The video call interview came on the sidelines of a two-day media event, taking place in the organization’s regional office in Singapore on Monday and Tuesday.
“Statistics on intellectual property, such as the number of patent applications, may act as an index showing how interactive a given government is on cross-border technological transfer,” he also added.
When applying for patents in various countries, global innovative players tend to place focus on locations where they see a plausible chance of making profits upon their intellectual assets, according to the WIPO official.
“Most countries tend to have far more foreign patent applications than domestic ones, the few exceptions being China and sometimes the United States,” he said.
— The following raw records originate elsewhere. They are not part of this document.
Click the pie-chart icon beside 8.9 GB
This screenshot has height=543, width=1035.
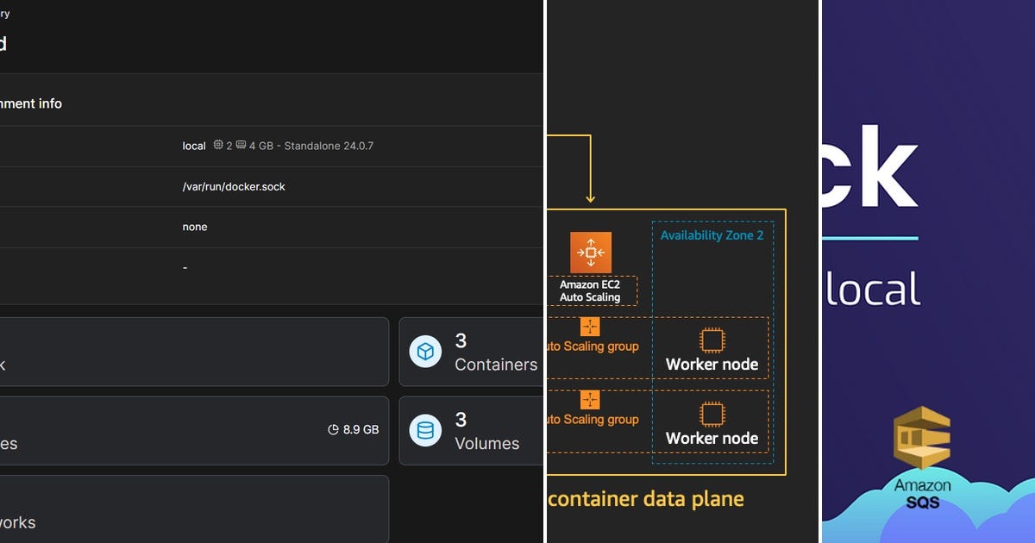[x=333, y=428]
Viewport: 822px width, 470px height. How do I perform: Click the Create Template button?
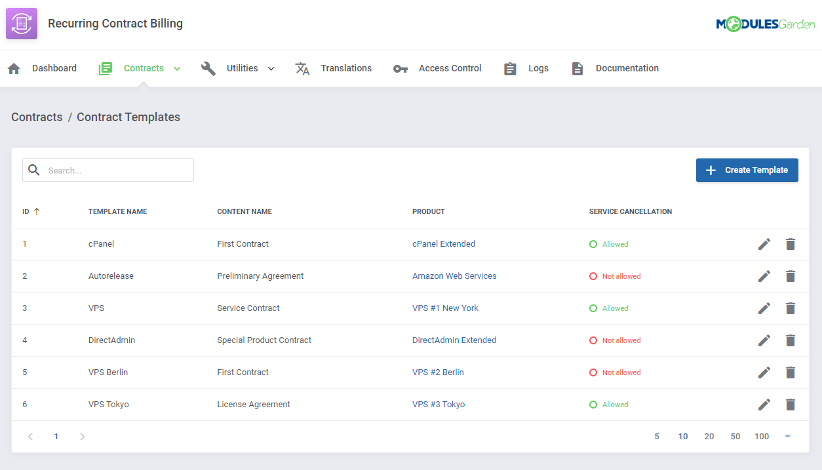click(x=747, y=170)
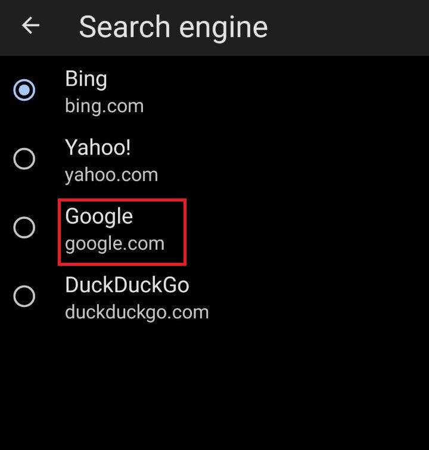The image size is (429, 450).
Task: Click the "DuckDuckGo" engine name
Action: [x=127, y=285]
“This is only too natural. Given that patents are territorial concepts, subject to individual jurisdiction, there may only be an outstripping number of foreign applicants by those who wish to extend their intellectual property rights abroad.”
Government road maps should also extend to education policies, immigration laws and other regulations so as to create a hospitable environment for foreign technology and investment, the director general added, taking China as an example.
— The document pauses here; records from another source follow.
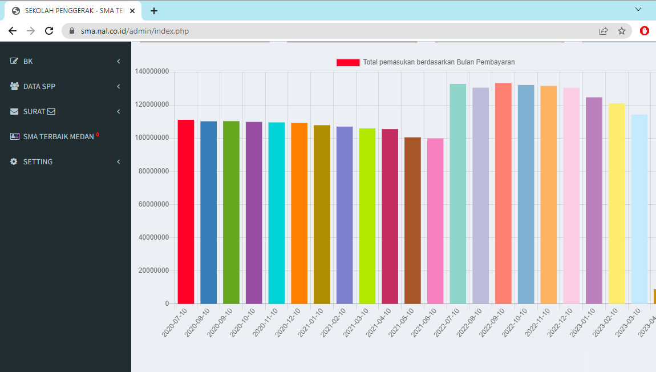The width and height of the screenshot is (656, 372).
Task: Click the red 2020-07-10 bar
Action: tap(186, 211)
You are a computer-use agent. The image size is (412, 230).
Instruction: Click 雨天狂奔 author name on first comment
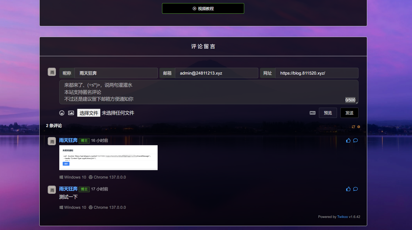68,140
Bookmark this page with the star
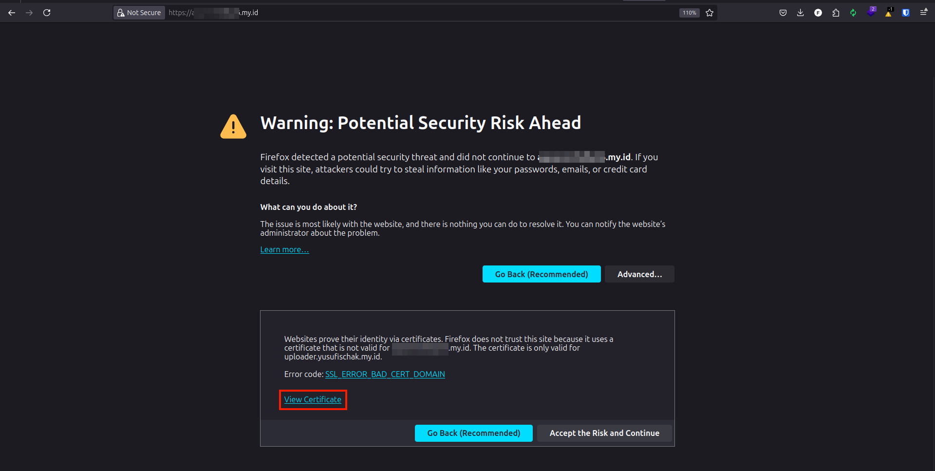Image resolution: width=935 pixels, height=471 pixels. coord(710,13)
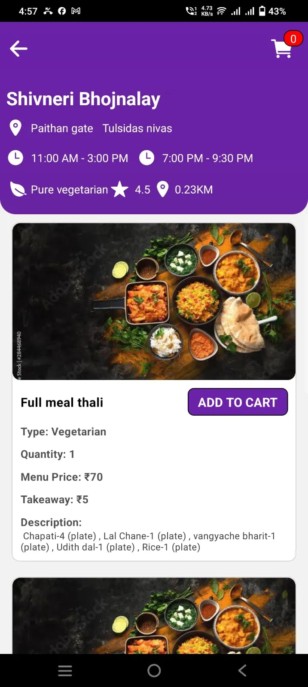The image size is (308, 687).
Task: Tap the pin icon showing 0.23KM distance
Action: coord(163,189)
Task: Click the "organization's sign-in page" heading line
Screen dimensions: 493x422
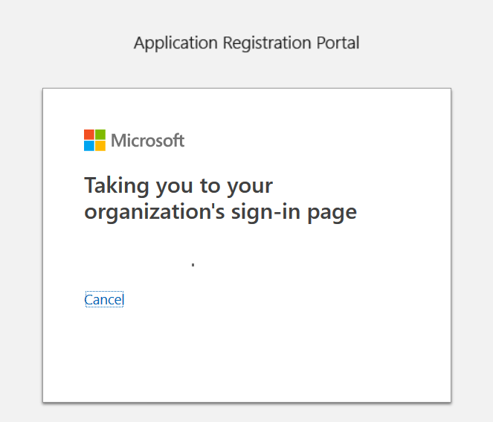Action: coord(221,212)
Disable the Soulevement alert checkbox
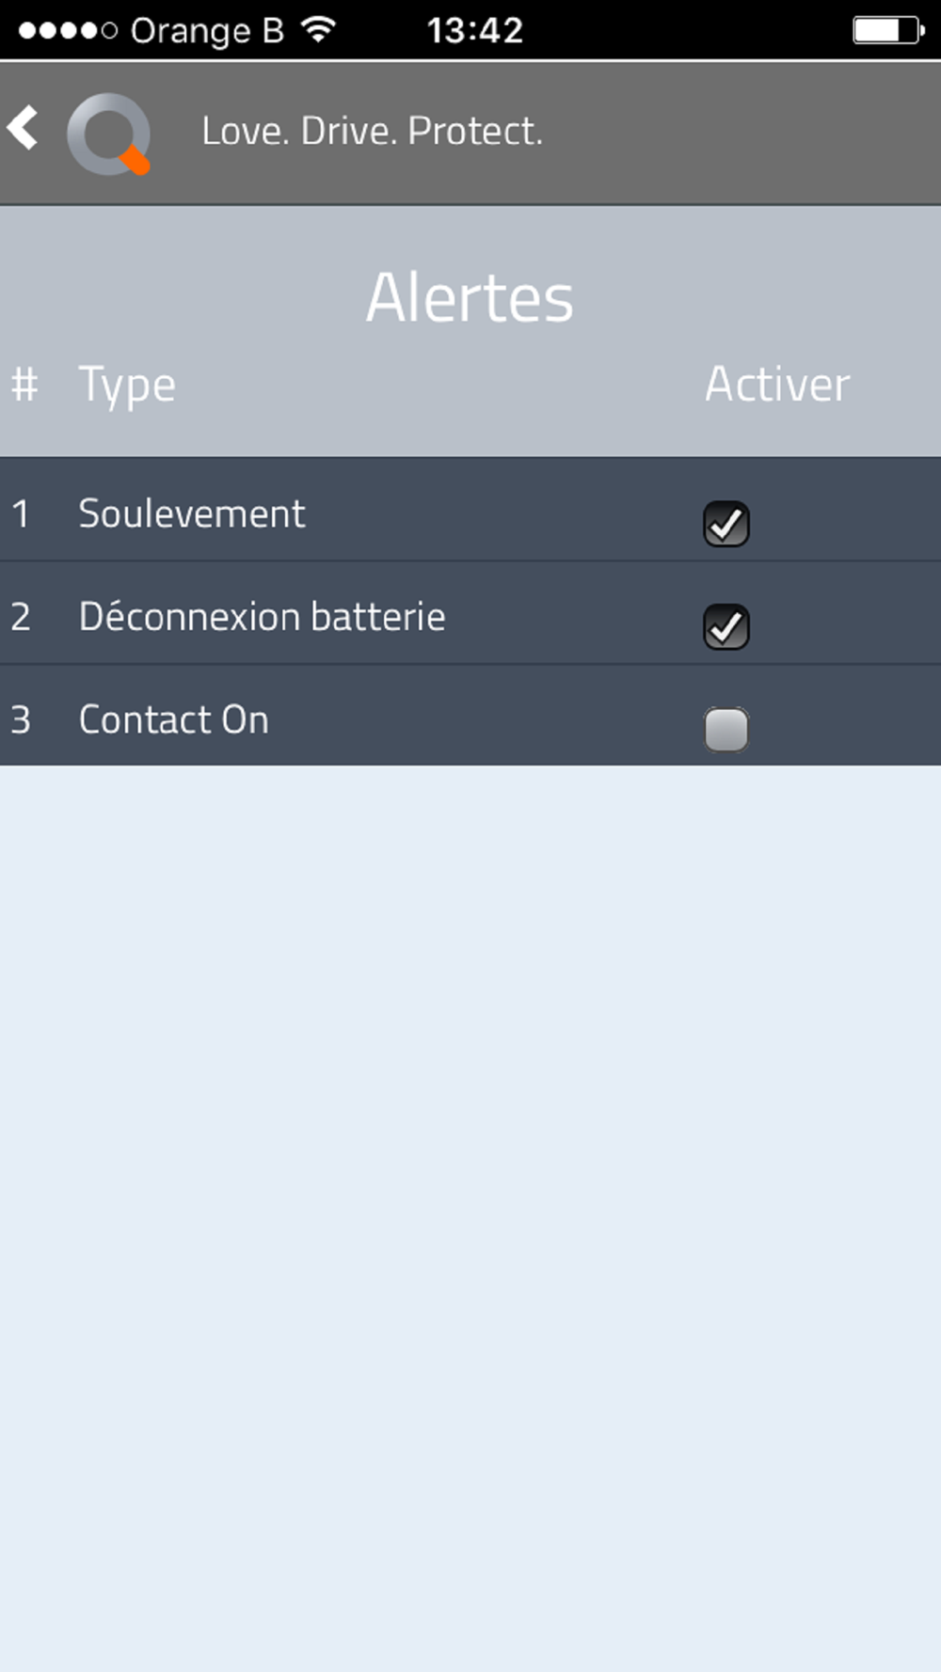The height and width of the screenshot is (1672, 941). pos(726,524)
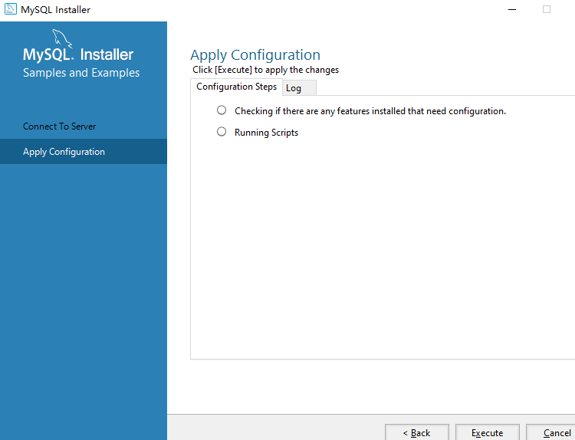
Task: Click status circle beside Running Scripts
Action: click(x=222, y=132)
“As can be observed in its use of the keyword ‘created in China,’ the country is increasingly seeking to transform its image from manufacturing factory to innovation laboratory,” he said.
While keeping a balanced view on economic growth and innovation in general, ambitious economies should at all times remain keen on the intellectual property agenda, the WIPO chief added.
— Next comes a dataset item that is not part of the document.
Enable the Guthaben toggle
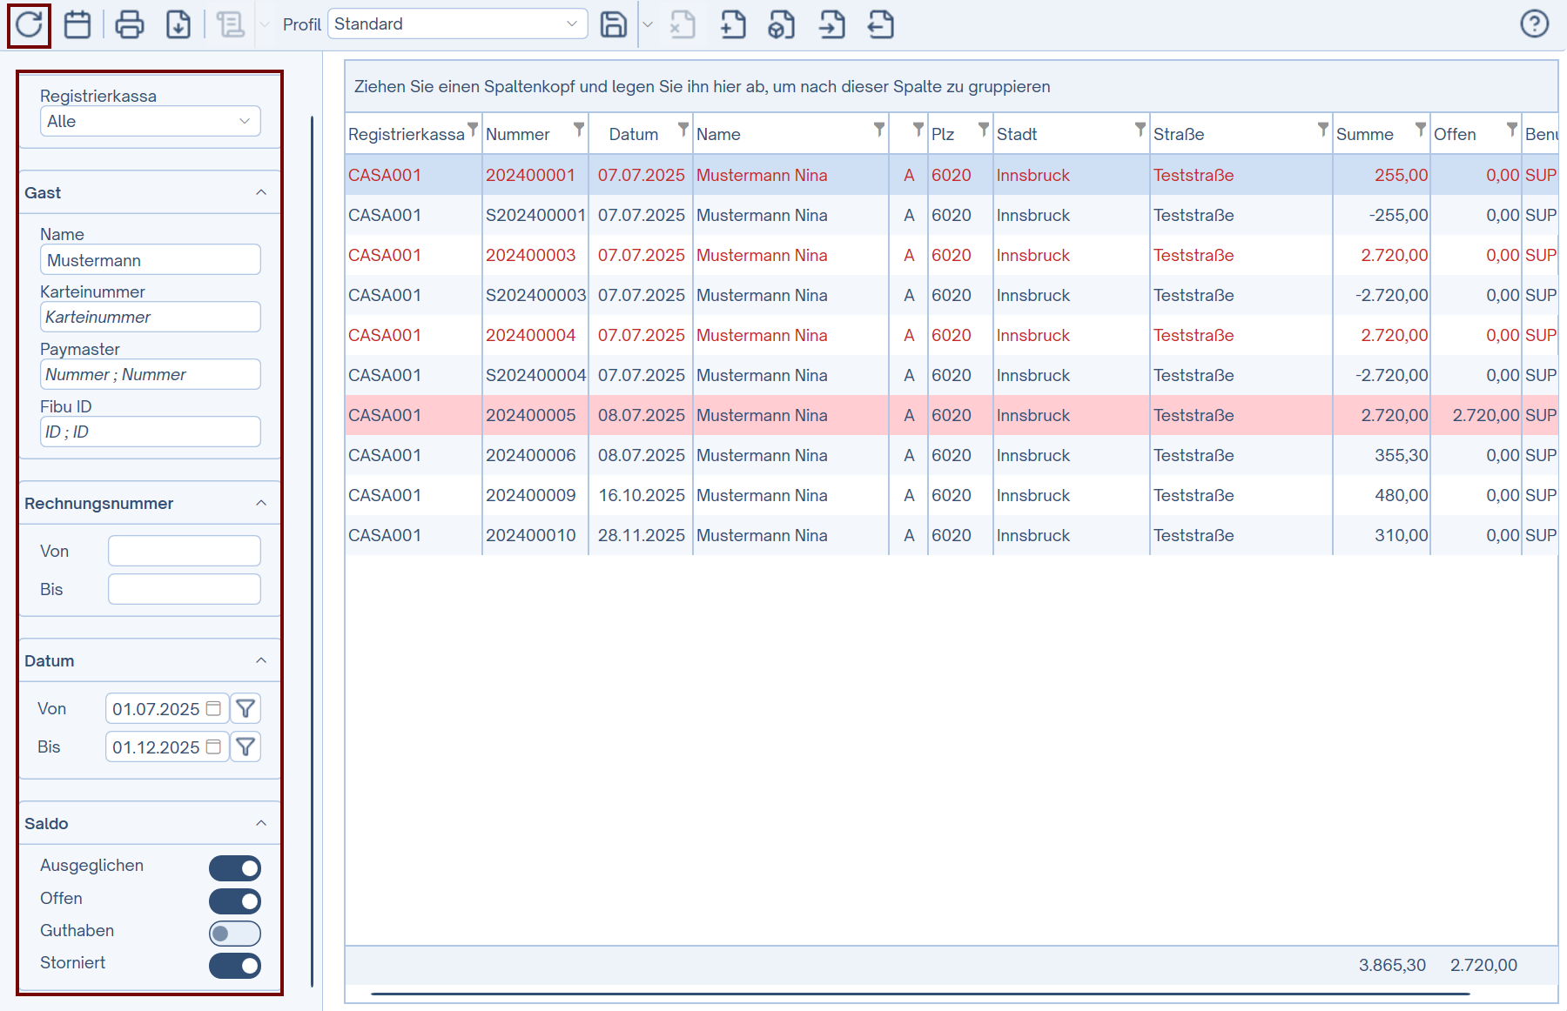 coord(234,933)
“The expansion of intellectual property sectors has far outpaced the global economic growth, indicating that governments and economic players are increasingly using intellectual assets in their commercial activities,” he said.
“There is currently a clear transition of wealth from conventional physical forms of assets to intangible intellectual ones.”
According to WIPO’s recently published annual report, the world saw an 8.3 percent growth in the number of patent applications last year and a 16.4 percent growth in trademarks.
What should be noted is that a substantial portion of such intellectual property market growth has been taking place in Asia, with China and South Korea in the lead and other Southeast Asian countries following suit, according to Gurry.
Asian countries accounted for 64.6 percent of patent applications, 60 percent of trademarks and 69 percent of design applications worldwide as of the end of last year. Given that the figures did not include creative industries, the actual leverage is estimated to be higher, according to the WIPO report.
Despite the obvious importance of the intellectual property agenda, there has been little success in establishing related rules, due to the large economic and technological disparity among countries, the official added.
“While intellectual assets and economic activities are highly mobile, the concept of intellectual property remains a territorial concept, which creates a clear contrast,” he said, taking the Samsung-Apple smartphone patent litigation as an example.
“What made the issue all the more complicated is the multijurisdiction lawsuits, involving a number of different governments and courts across the world,” he said.
“There is not yet an international institution which may take charge, so what WIPO may do at the current stage is to provide a regulatory framework to promote transparency to global competition.”